~僕は透明の玉座には座らない~車椅子の弾き語り<カトキチLIVE> [音楽]
3年、いや4年前だったか
ひょんなきっかけで知ることとなったブルースシンガー兼アーチストのマチ
ケンさんこと町田謙介さん率いる凸凹トリオ月1回のライブへ地元高田馬場
ライブハウスに通い始めてからしばらく経ったある日のこと。
さほど広くないライブバー、客席テーブルは2卓。
そのうちの1卓は自分の知り合いたちが数名で押し寄せるのでキープした
のだけど、そのときお店のオーナー/キャサリンママからもう1卓はこの
あとお客さんがくるから残しておいてね、と明るく注意を受けた。
そしてほどなくやってきたのは車椅子に載って現れたショートヘアで一見
ちょっとコワモテの人物だった。
その人物こそ後に知ることとなる車椅子の舞踏家カトキチさんだったのだ。
ただカトキチさんとはその後何回かライブで顔を合わせたが特にそれ以上の
関係でもなかった。
あるときのライブ、カトキチさんが帰られる際キャサリンママの号令で手を
貸したことがあった。
ここのライブバーはB1にあるのだがエレベーターがないので昇降は階段。
なので車椅子でお帰りになるカトキチさんをみんなでサポートしたのだ。
それまでは無関心だったけどこのとき一瞬だけ障がい者のハンデについて憂え
たものだ。
しかし気が付くとこの凸凹トリオのライブは月イチから年イチに頻度が落ちて
しまったのでカトキチさんと巡り合うこともなくなっていたのだが、そんな
ある日マチケンさんから実に興味深い報せを受けたのだ。
歌も演奏もトーシローだったカトキチさんがマチケンさんプロデュースのもと
2年間の特訓を重ねてこのたびCDの発売とそれを記念したライブを行うとの
こと。
車椅子での日常生活というハンデを抱えながらボーカルのみならずギターの
演奏までなさるというのだ。

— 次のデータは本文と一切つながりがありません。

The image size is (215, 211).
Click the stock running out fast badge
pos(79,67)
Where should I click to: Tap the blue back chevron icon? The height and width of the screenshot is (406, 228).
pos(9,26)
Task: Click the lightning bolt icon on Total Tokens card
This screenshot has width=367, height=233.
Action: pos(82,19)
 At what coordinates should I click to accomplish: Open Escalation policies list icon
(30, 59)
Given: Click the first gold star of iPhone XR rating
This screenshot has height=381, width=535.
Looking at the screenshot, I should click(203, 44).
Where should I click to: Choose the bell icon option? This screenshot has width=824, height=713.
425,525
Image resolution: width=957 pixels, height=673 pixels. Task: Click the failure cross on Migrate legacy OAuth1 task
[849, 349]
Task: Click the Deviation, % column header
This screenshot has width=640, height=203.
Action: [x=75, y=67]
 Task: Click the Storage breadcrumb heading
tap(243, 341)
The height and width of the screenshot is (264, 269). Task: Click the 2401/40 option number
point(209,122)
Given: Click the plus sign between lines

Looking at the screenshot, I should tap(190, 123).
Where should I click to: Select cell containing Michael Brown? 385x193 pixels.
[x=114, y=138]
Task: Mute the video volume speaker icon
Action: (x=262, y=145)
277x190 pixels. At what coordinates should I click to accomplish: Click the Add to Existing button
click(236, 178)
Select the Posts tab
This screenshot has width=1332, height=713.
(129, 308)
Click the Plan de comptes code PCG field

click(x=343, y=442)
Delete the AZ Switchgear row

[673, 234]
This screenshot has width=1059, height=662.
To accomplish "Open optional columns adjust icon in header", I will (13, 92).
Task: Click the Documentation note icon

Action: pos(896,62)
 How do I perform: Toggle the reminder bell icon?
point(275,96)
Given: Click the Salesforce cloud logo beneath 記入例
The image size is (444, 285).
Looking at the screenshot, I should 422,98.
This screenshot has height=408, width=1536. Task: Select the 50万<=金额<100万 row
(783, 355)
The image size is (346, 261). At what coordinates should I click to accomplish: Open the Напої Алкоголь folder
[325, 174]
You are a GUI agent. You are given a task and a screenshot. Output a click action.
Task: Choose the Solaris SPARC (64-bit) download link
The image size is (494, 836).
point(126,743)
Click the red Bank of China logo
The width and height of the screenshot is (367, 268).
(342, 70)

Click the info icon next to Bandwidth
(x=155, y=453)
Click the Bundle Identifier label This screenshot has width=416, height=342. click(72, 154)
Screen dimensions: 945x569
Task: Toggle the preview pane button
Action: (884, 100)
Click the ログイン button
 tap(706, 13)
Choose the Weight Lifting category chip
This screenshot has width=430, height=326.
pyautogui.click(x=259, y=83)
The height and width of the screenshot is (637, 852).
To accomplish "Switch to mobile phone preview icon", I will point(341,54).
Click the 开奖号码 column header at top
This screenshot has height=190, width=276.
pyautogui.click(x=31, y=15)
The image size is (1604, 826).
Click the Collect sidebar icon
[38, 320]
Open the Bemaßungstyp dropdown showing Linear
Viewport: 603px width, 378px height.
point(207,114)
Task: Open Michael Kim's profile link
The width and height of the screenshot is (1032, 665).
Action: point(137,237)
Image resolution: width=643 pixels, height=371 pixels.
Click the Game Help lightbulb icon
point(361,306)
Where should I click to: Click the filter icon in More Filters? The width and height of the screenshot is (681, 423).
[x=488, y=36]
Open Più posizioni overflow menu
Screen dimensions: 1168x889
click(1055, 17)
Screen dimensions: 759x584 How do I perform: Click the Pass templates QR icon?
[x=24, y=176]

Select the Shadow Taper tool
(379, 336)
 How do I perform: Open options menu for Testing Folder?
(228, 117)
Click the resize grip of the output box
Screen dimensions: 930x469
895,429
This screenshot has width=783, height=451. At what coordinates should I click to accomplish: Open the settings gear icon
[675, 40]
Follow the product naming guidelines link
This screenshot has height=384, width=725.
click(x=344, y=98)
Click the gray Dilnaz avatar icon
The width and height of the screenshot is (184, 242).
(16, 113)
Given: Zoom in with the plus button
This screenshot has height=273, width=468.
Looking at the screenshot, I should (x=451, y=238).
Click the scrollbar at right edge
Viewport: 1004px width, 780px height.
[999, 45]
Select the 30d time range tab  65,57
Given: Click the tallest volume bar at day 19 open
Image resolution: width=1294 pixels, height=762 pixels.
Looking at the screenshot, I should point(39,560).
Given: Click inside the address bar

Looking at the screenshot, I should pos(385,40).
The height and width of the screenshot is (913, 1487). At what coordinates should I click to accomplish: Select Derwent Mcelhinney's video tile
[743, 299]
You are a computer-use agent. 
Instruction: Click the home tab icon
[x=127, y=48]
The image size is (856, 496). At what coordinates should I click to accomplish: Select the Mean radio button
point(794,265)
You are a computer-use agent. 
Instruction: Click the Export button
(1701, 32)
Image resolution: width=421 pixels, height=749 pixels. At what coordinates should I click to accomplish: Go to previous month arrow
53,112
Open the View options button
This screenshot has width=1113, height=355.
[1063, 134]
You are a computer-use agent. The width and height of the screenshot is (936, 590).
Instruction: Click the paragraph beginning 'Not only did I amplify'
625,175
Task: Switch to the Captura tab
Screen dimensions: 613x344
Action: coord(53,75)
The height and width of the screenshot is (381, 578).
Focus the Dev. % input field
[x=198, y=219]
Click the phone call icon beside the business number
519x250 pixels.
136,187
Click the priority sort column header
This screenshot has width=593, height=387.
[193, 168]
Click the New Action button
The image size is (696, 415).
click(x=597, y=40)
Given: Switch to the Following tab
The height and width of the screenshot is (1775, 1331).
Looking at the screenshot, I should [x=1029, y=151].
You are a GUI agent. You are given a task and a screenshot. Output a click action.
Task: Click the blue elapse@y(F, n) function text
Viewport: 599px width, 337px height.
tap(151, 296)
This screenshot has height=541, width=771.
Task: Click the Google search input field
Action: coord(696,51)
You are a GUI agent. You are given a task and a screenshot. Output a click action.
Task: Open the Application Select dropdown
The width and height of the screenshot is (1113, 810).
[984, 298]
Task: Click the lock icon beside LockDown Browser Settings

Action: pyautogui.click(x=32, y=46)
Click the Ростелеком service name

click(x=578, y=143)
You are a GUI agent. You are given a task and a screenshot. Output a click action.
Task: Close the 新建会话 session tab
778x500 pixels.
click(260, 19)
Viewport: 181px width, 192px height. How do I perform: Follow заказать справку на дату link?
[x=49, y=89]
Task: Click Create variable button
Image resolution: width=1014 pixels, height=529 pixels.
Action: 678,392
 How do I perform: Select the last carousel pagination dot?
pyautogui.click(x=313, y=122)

しかもわずか2年の歳月で。
大変失礼ながら階段の昇降でさえ人の手を借りねばならない方がどのように
してギターを奏でるのか、若かりしころたかだかFコードの押さえ方で挫折
した自分にとってはマジシャンのパフォーマンスを見るような面持ちでその日
を待った。
そして迎えた2月15日午後8時、会場の三鷹<バイユーゲート> に出かけて
ゆく。
前座にマチケンさんやカトキチさんCDのバックアーチストたちが演奏した。
いつも明るくウィットに富んだMCで人を笑わせるマチケンさんがいつもにも増し
て笑顔に溢れたMCとご機嫌な演奏を披露してくれた。
休憩をはさんでいよいよカトキチさんの出番。
はじめてのソロライブ、緊張に包まれたMCから1曲目に突入。
どんな演奏を繰り広げるのだろうと期待に胸を膨らませて見つめていたらなんと
ギターを下に置いて弾き始めた。
知恵と工夫、それに努力を重ねれば不可能なことも可能にしてしまうものなのだ。
不自由なからだでないにも拘わらずFコードごときで挫折した自分が情けない。
それから演奏ばかりでなくボーカルにも注目。
1曲目はさすがの緊張からかぎこちなかったが、2曲目からはリラックスされて
きたのがこちらの耳を通しても明らかに感じられ、とてもファンキーでソウル
フルな唄声が爆発してこっちの魂もゆさぶられる。
それにカトキチさん自らが書き下ろした詞の内容が秀逸だ!
♬僕は透明の玉座には座らない♬
僕の手のひらには 車輪をつかむあとがある
前に進むための 固く強いあとなんだ
僕の心には 殻に閉じこもってたあとがある
前に進められない 弱くつらいあとなんだ
何もできやしないと
裸の王様みたいに鎮座してた
でもできる、できないとかなんかじゃない
やりたいか、どうかさ
僕は透明の玉座には もう二度と座らない
黄金に輝く夕日に向かって進んでゆく
続く・・
本人の境遇を素直に詞におろした内容にはハンマーで後頭部をガーンと打ち
付けられたがごとき衝撃が走った。
この日披露されたのはCD化された5曲。
でもその中で上掲の『僕は透明の玉座・・』ですら比較にならないほどの強烈な
インパクトを受けたのが『身体障害者用トイレブルース』の歌詞。
これこそ実体験がなければまず思い浮かばないであろう内容であり、かつ放送
禁止に触れそうな箇所も登場する。
ダウンタウンブギウギバンド不朽の名曲ブルース『港のヨーコヨコハマヨコ
スカ』を彷彿とさせるようなセリフがかった展開。
カトキチさんの迫力満点のボーカルが実にマッチしている。
滑舌がよくて表現力に長けたカトキチさんの歌声に惹き込まれ、意図せずとも
自分の頭の中でくっきりと歌詞のひとつひとつが上映されて行ったのだ。
あまりの衝撃に1回聴いたら絶対に忘れられない曲だ。
あっという間の5曲だった。
最後に全面的プロデュースを買って出られたマチケンさんがCD制作中のエビ
デンスとして何十枚というクロッキーを描かれて当日会場で貼りだし、
来場者に無償提供されたのでお言葉に甘えて1枚戴いて帰った。
さすが美大出身の経歴を持つ描いて書ける(ジャンクジャングルキッズなる単行本
を出版している)シンガーである。
次回の公演がとても待ち遠しくなった。